▶ Task list
A. In the thread on component migration, what does sithhell suggest implementing for the exception case?
B. List every distinct question, ending in a question mark, that appears in the thread on component migration. Count each one only once, even if it is repeated.
C. Carry on the thread on component migration from its last sentence.

While this is absolutely the step in the right direction, I don't like the proposed API:

What would you suggest doing differently?

  1. What happens in the case of an exception between begin and end migration?

The code makes sure that end_migration is always executed (even if some exception is thrown in between (see for instance here).

  1. In the case of a migration to storage, isn't the end of the migration only marked when the
    component is migrated back into AGAS?

Even if an object is migrated to storage, it still stays registered with AGAS. Otherwise we will not be able to bring it back transparently later on.

@sithhell
Copy link
Member

On Friday, February 20, 2015 12:37:04 Hartmut Kaiser wrote:

While this is absolutely the step in the right direction, I don't like the
proposed API:
What would you suggest doing differently?

For the 1) case i'd suggest to implement something akin to scoped_lock.

  1. What happens in the case of an exception between begin and end
    migration?
    The code makes sure that end_migration is always executed (even if some
    exception is thrown in between (see for instance
    [here](https://github.com/STEllAR-GROUP/hpx/blob/towards_safer_migration/hp
    x/runtime/components/server/migrate_component.hpp#L169)).
  2. In the case of a migration to storage, isn't the end of the migration
    only marked when the component is migrated back into AGAS?

Even if an object is migrated to storage, it still stays registered with
AGAS. Otherwise we will not be able to bring it back transparently later
on.

That's true, however, it doesn't make sense to resolve the gid as long as it
is in the storage space. This can be interpreted as that migration hasn't been
completed yet. Guess it is a semantic peculiarity of migration to some storage
that needs to be discussed.

@hkaiser
Copy link
Member Author

hkaiser commented Feb 20, 2015

While this is absolutely the step in the right direction, I don't like the
proposed API:
. What would you suggest doing differently?

  1. What happens in the case of an exception between begin and end
    migration?
    The code makes sure that end_migration is always executed (even if some
    exception is thrown in between (see for instance
    [here](https://github.com/STEllAR-GROUP/hpx/blob/towards_safer_migration/hp
    x/runtime/components/server/migrate_component.hpp#L169)).
    For the 1) case i'd suggest to implement something akin to scoped_lock.

That's exactly what has been implemented (semantically). All exceptions will go through the futures returned from the separate steps of the operation. Once one of the futures has an exception it will bubble up through all remaining continuations, which will make sure that end_migration ends up being executed. I wouldn't know how to have literal scoped_guard as the whole thing is an asynchronous operation.

  1. In the case of a migration to storage, isn't the end of the migration
    only marked when the component is migrated back into AGAS?

▶ Saved items
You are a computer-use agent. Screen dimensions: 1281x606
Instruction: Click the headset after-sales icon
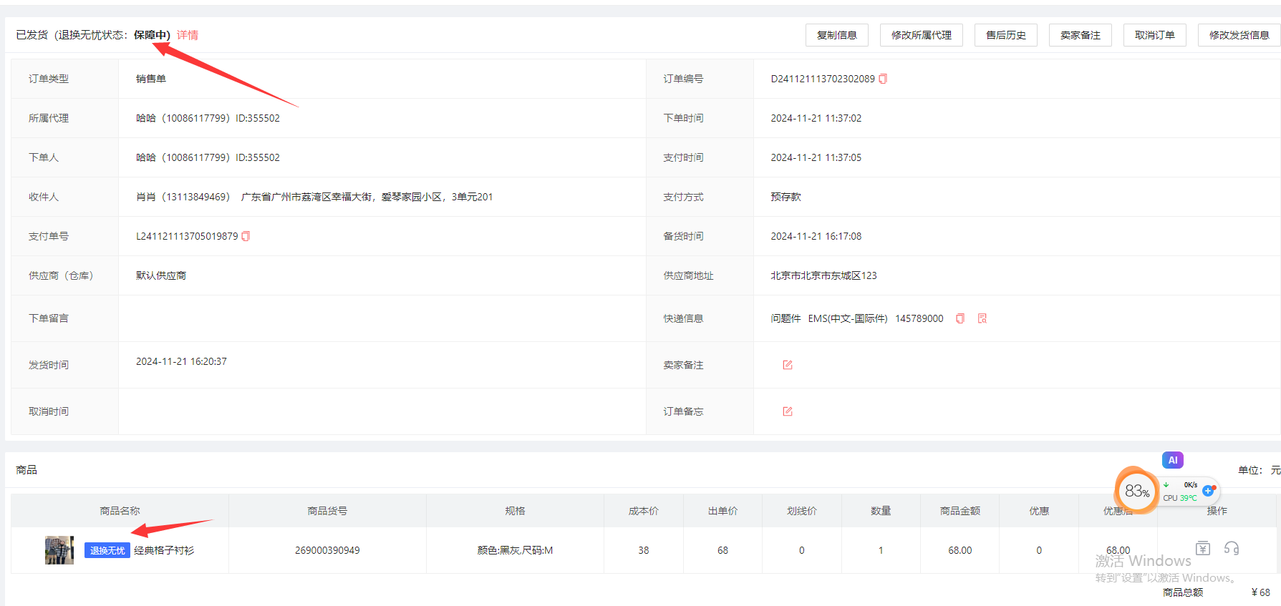(x=1232, y=548)
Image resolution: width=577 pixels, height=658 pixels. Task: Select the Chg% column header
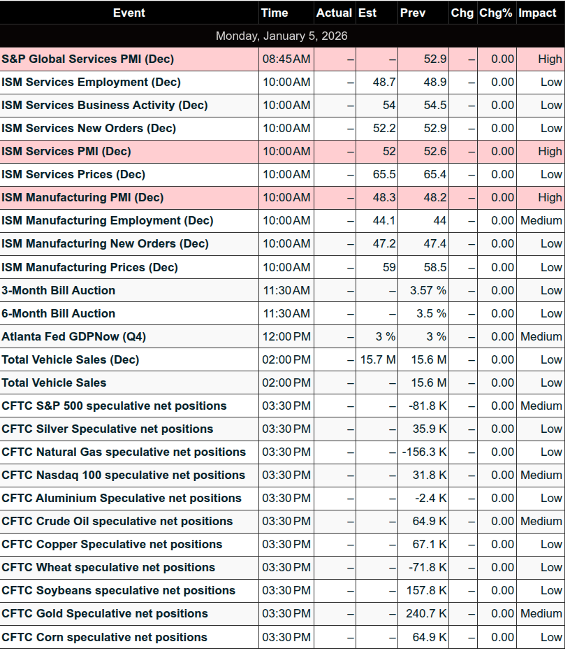click(x=496, y=13)
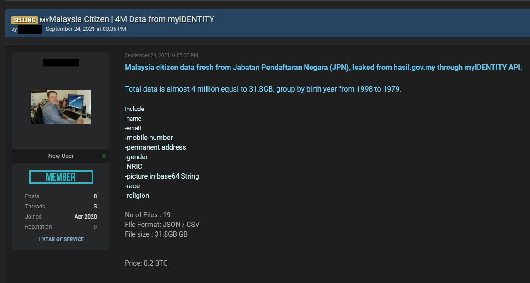The height and width of the screenshot is (283, 530).
Task: Click the MEMBER rank badge
Action: [61, 177]
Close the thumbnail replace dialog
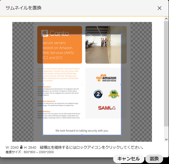Viewport: 169px width, 164px height. pyautogui.click(x=160, y=8)
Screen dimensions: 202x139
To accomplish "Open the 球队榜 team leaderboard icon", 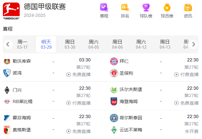I will pyautogui.click(x=146, y=8).
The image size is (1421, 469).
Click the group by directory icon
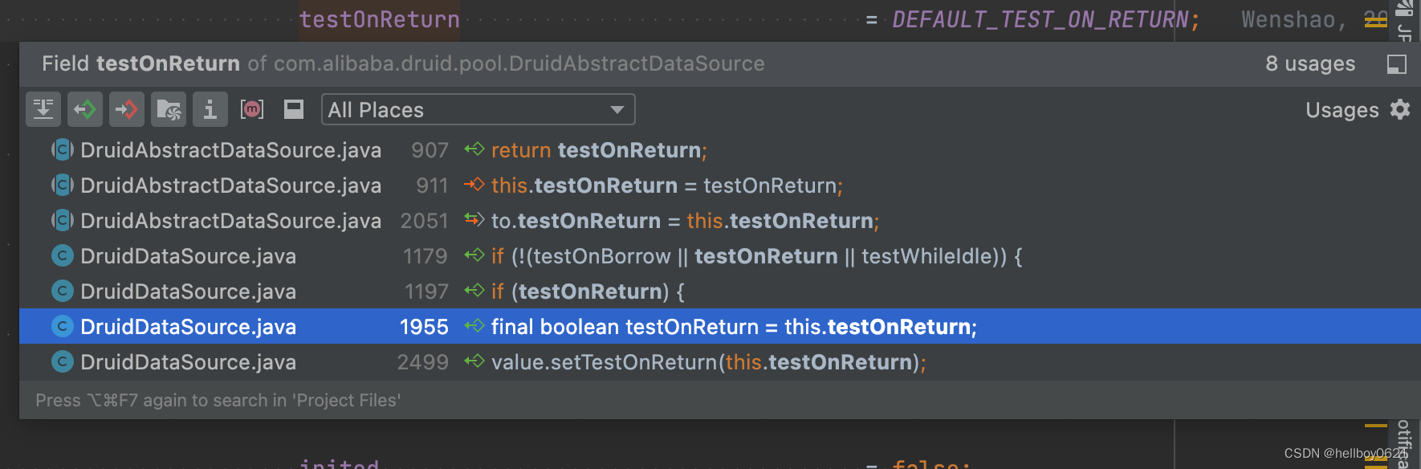169,109
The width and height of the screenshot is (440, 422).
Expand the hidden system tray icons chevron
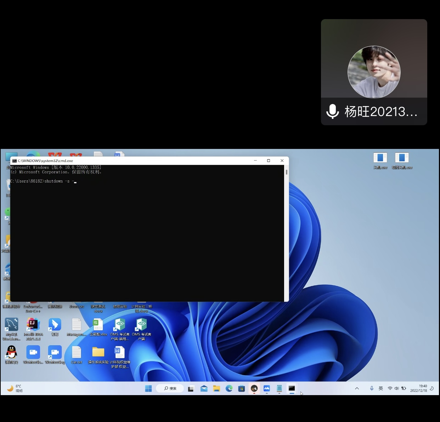pyautogui.click(x=357, y=388)
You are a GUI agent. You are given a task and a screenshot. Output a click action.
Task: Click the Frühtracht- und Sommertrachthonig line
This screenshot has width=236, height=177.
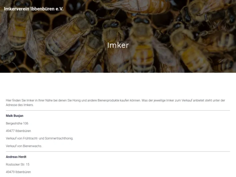click(40, 139)
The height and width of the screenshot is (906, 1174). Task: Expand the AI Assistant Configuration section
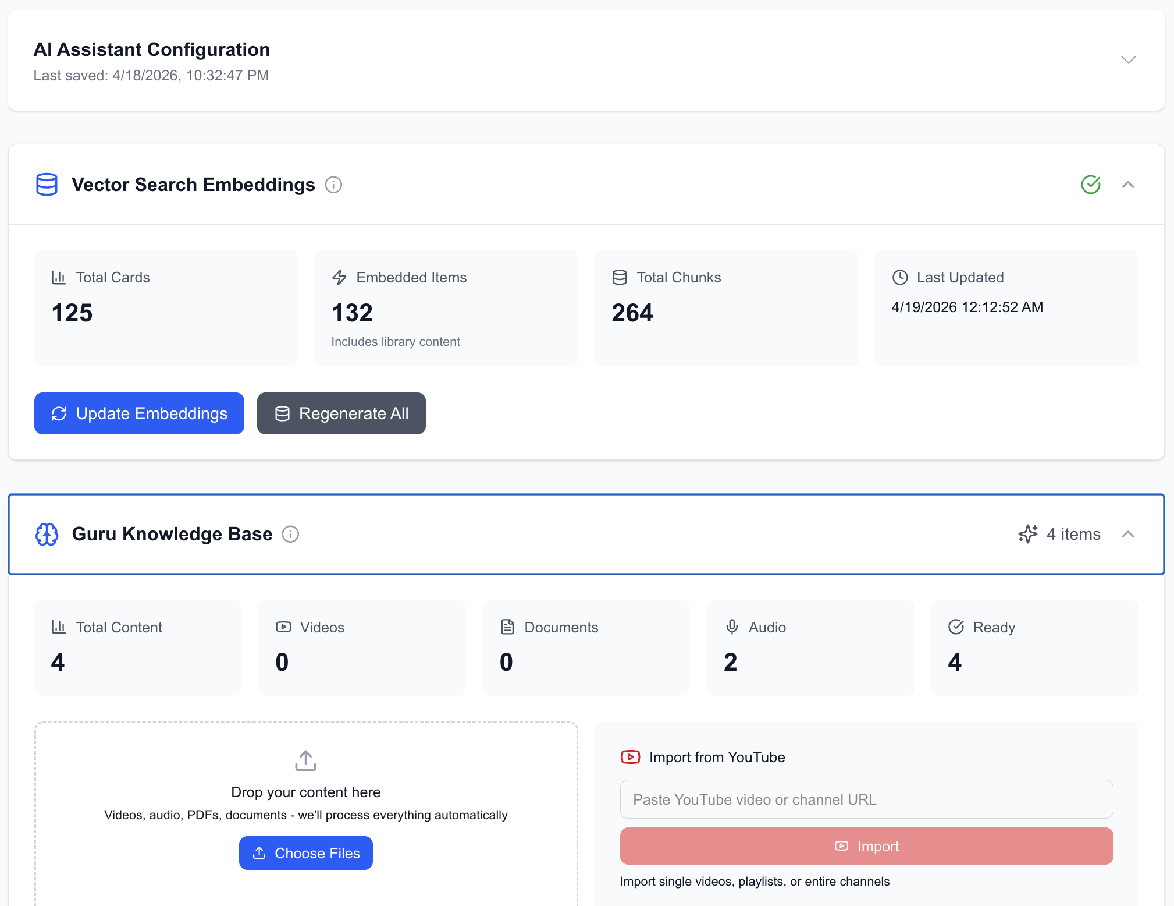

▶ Answers given
A. Something akin to scoped_lock.

B.
- What would you suggest doing differently?
- What happens in the case of an exception between begin and end migration?
- In the case of a migration to storage, isn't the end of the migration only marked when the component is migrated back into AGAS?

C.
Even if an object is migrated to storage, it still stays registered with
AGAS. Otherwise we will not be able to bring it back transparently later
on.

That's true, however, it doesn't make sense to resolve the gid as long as it
is in the storage space. This can be interpreted as that migration hasn't been
completed yet. Guess it is a semantic peculiarity of migration to some storage
that needs to be discussed.

Sorry, I don't understand what you mean. An object which was moved to storage (or to disk) still maintains its global id and stays registered with the AGAS instance where it was initially registered. If somebody resolves this global id while the object is on disk (not in main memory), this will return the global id of the storage component (as the object's 'locality') and an invalid local virtual address.

IOW, storage components act like a special locality which puts those objects to disk which are migrated there. Migrating objects from this special locality resurrects the original object using its old global id.

@sithhell
Copy link
Member

Am 20.02.2015 22:32 schrieb "Hartmut Kaiser" notifications@github.com:

While this is absolutely the step in the right direction, I don't like
the
proposed API:
. What would you suggest doing differently?

  1. What happens in the case of an exception between begin and end
    migration?
    The code makes sure that end_migration is always executed (even if some
    exception is thrown in between (see for instance
    here).

For the 1) case i'd suggest to implement something akin to scoped_lock.

That's exactly what has been implemented (semantically). All exceptions
will go through the futures returned from the separate steps of the
operation. Once one of the futures has an exception it will bubble up
through all remaining continuations, which will make sure that
end_migration ends up being executed. I wouldn't know how to have literal
scoped_guard as the whole thing is an asynchronous operation.

  1. In the case of a migration to storage, isn't the end of the
    migration
    only marked when the component is migrated back into AGAS?

Even if an object is migrated to storage, it still stays registered with
AGAS. Otherwise we will not be able to bring it back transparently later
on.

That's true, however, it doesn't make sense to resolve the gid as long
as it
is in the storage space. This can be interpreted as that migration
hasn't been
completed yet. Guess it is a semantic peculiarity of migration to some
storage
that needs to be discussed.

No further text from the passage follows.